§ Description of the task
Your answer must consist of exactly the lines below, starting with the line with "Image resolution: width=602, height=2576." and going on through the line with "Techniques de tricot intermédiaire: Améliorez", and nothing else.

§ Supplied records
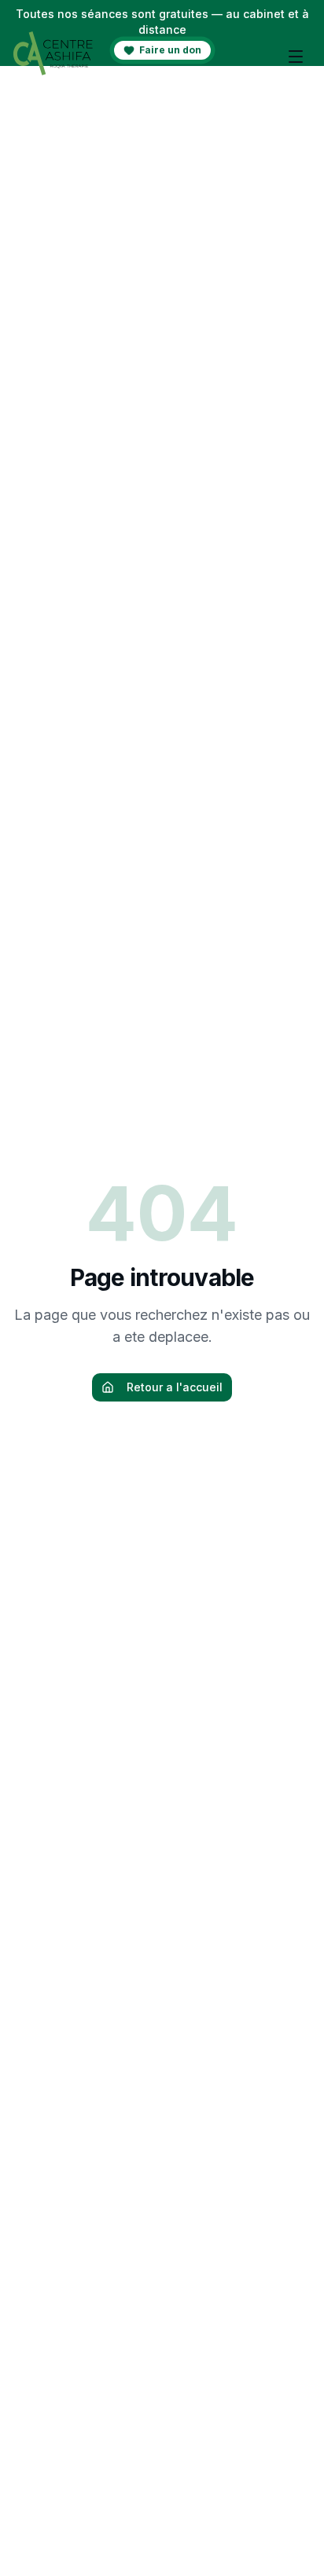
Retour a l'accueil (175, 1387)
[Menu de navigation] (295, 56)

...

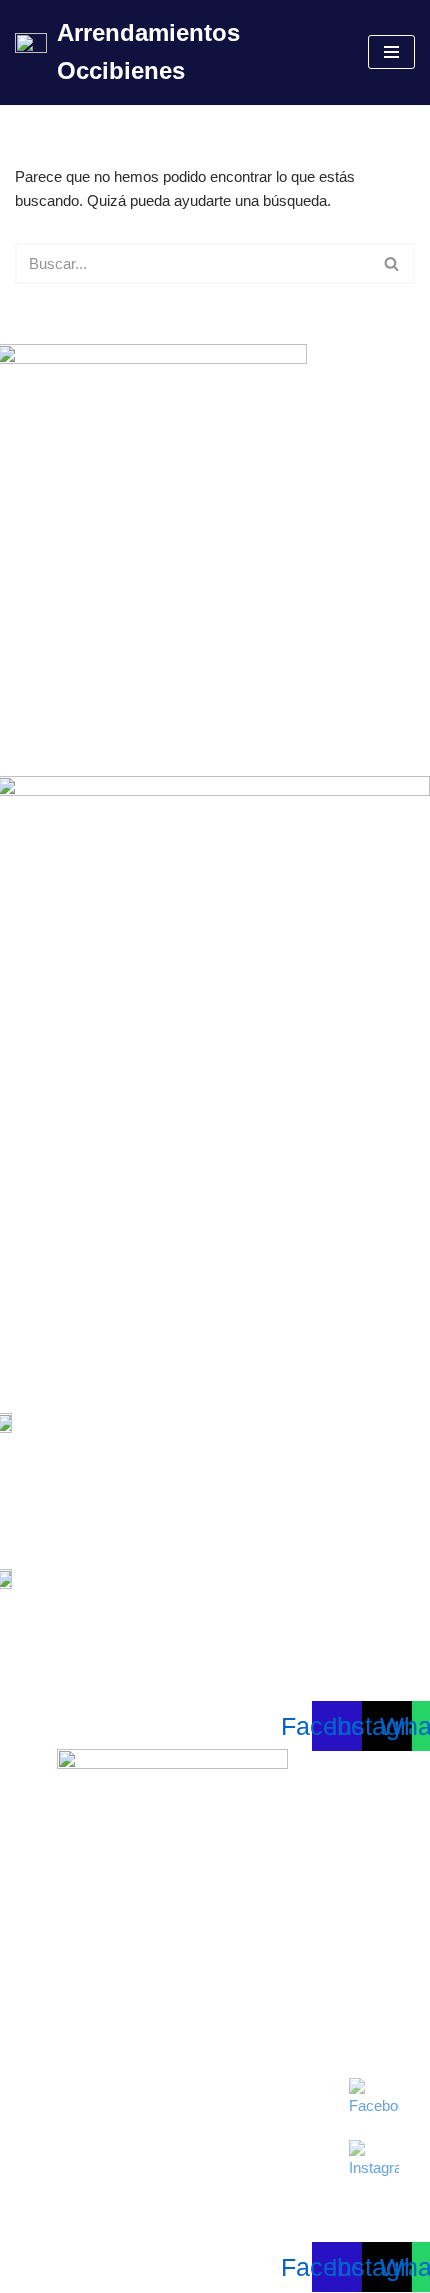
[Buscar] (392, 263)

...

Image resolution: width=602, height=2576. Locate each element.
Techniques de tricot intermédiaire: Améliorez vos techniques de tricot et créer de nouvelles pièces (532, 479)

§ Written response
Image resolution: width=602, height=2576. Locate each element.
Techniques de tricot intermédiaire: Améliorez vos techniques de tricot et créer de nouvelles pièces (532, 479)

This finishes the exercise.